High fidelity PCR is frequently used for cloning and mutagenesis. However standart Taq polymerase is not sutable for this reaction, since it simply makes to many mistakes during amplification. There are many various high fidelity PCR enzymes available on the market. In addition many companies try to sell you the "latest development" the "best enzyme ever" and so on products. It may be really hard to choose the right enzyme. In our lab we used Expand High Fidelity PCR system from Roche for years. But once I decided to forget for a moment "Never change the winning team" principle and decided to try several novel "extreme high fidelity enzymes". The result was much below expectation. First of all none of the products performed better than the Roche one. But this was not enough. One enzyme (that was actually the most expensive one) failed even to amplify a relatively simple target! So we decided to return to "Expand High Fidelity System" and stay with it. It works fine for all types of templates (plasmids, cDNA, genomic DNA) and nicely accepts 10% DMSO in the PCR reaction if GC-rich template has to be amplified.

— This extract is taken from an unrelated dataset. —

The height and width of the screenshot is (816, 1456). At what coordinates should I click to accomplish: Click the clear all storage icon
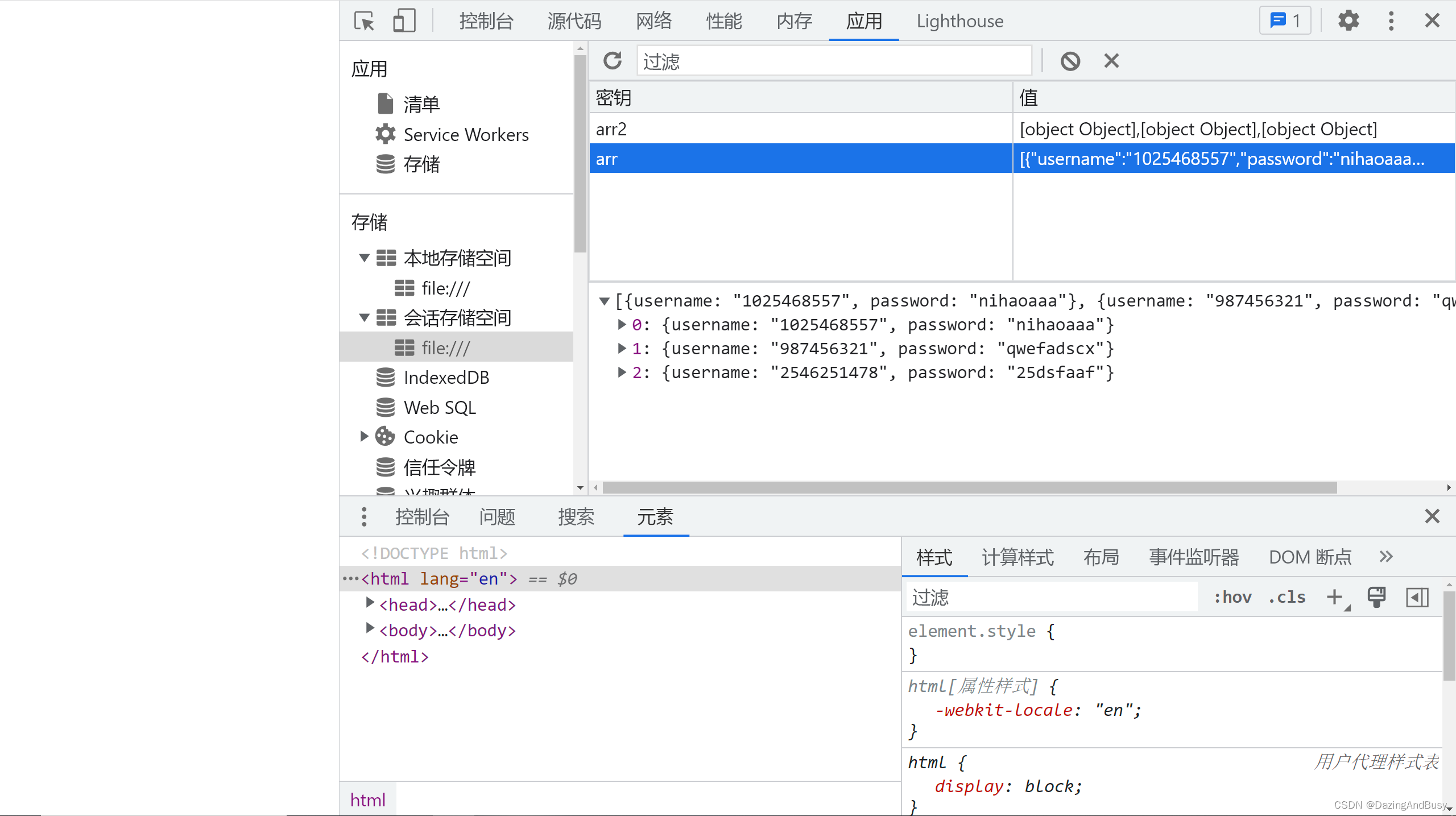pos(1070,61)
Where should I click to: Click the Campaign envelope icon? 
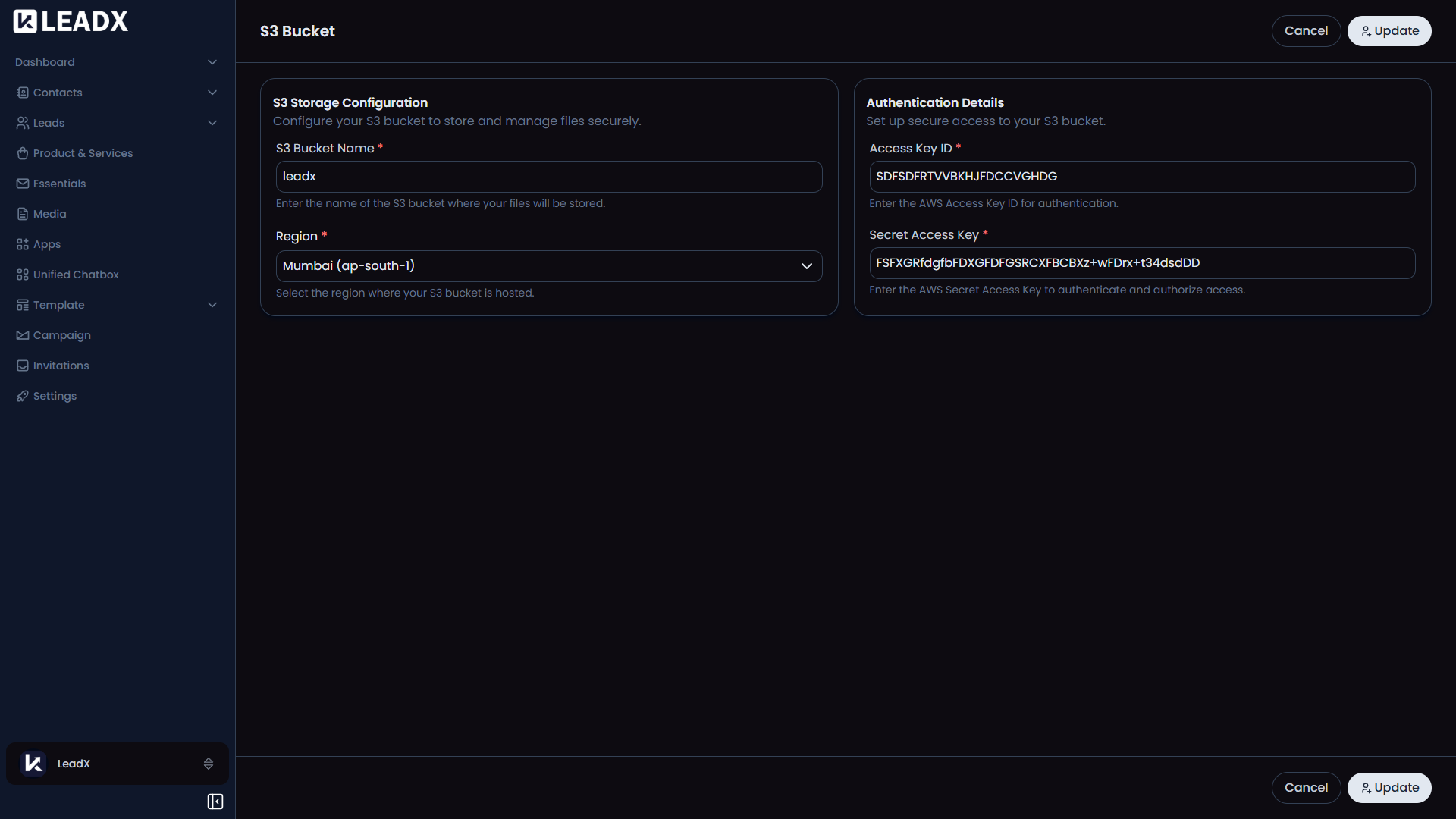pyautogui.click(x=23, y=334)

Another issue of high fidelity PCR is the quality of nucleotides. Every sales rep of a company that sells dNTPs will try to sell you high purity (and expensive) dNTPs, since "surely you results are not good enough since your dNTPs are not good enough!" Forget it! For all types of PCRs we run in the lab we use a standart Fermentas product. It is cheap and does its job perfectly.

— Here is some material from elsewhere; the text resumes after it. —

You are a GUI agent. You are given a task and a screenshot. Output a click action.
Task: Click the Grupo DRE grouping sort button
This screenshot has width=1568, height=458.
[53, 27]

Now to the reaction itself.

We use the protocol proposed by the company.

The reaction mix contains

Buffer (5x) 10 µl
dNTPs (10mM) 1 µl
forward pimer (4µM) 5 µl
reverse primer (4µM) 5 µl
Enzyme (5 U/µl)   0.5 µl
Template variable
H2O  to 50 µl

As a template we usually take 1-50 ng plasmid DNA. It it important to note, that usage of large amounts of templates reduces the quality of the reaction. Usually we do not perform more than 25 cycles. Elongation step is programmed at 72°C considering synthesis speed to be 1 kb/min, but not less than 45 seconds.

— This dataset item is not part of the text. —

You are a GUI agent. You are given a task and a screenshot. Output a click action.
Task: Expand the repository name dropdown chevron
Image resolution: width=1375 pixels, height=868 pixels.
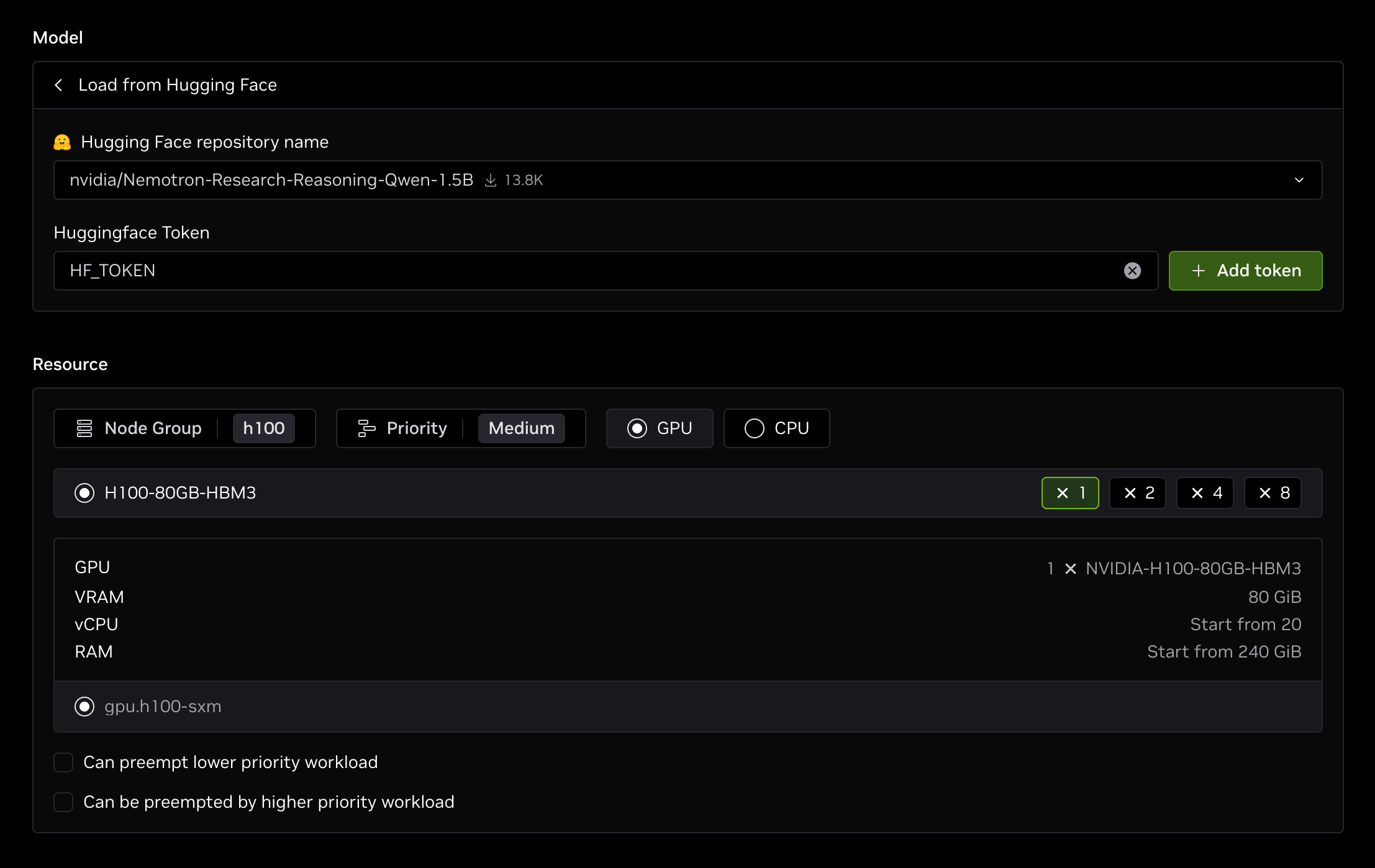click(x=1299, y=180)

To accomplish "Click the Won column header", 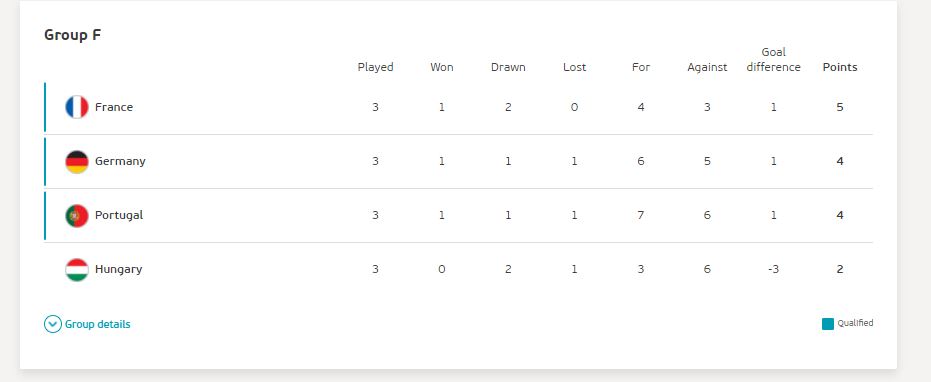I will pos(442,67).
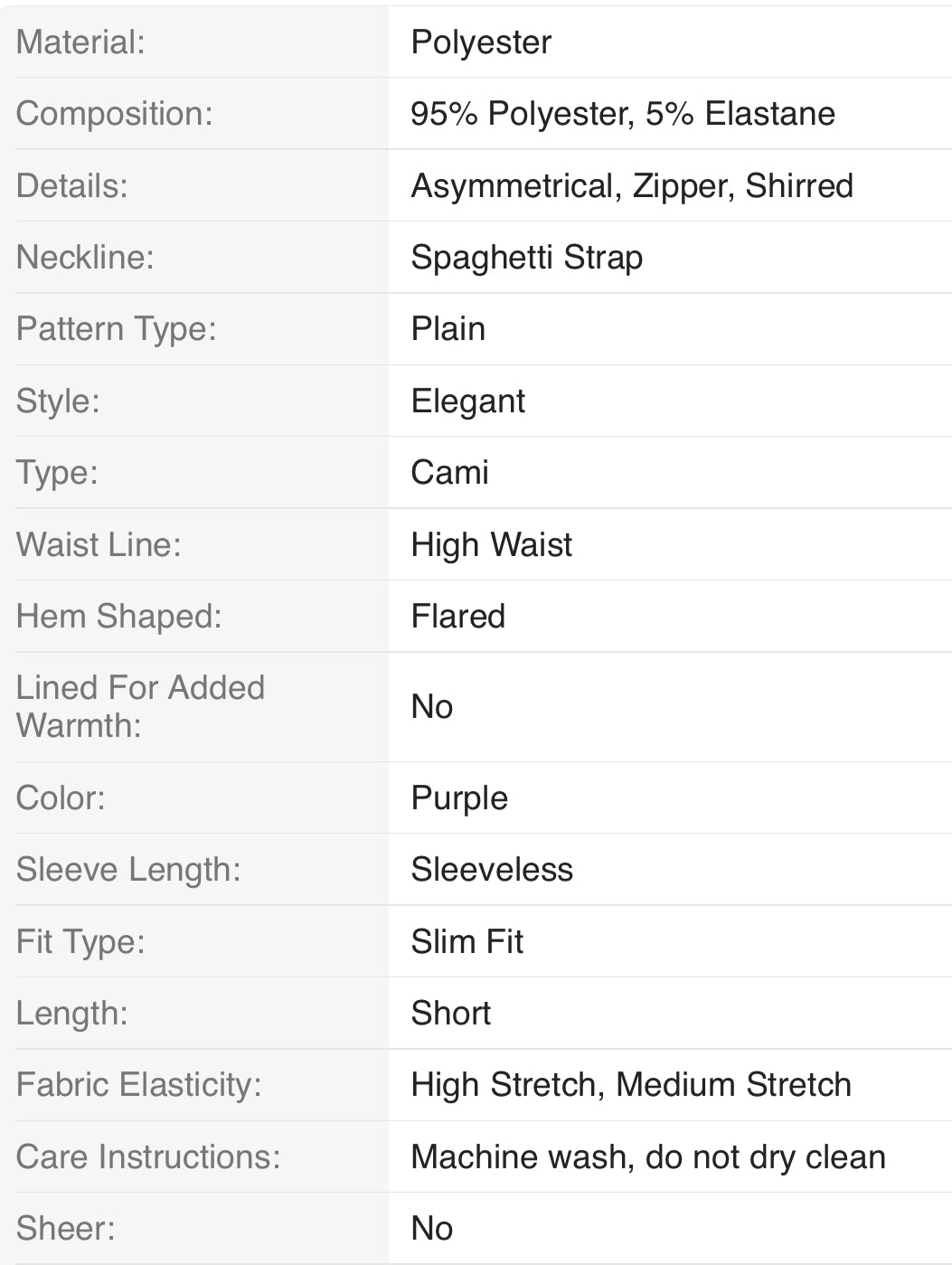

If you are trying to amplify a GC-rich region, you have to optimise the reaction adding 1, 3 and 10% DMSO. With 10% DMSO I managed to amplify fragments with as much as 80% GC.

Although the prolymerase works really with high fidelity we usually sequence all clones obtained this way. With fragments up to 2 kb we usually have 1 or 2 mutated clones (usually not more than 1 mutation) out of 10.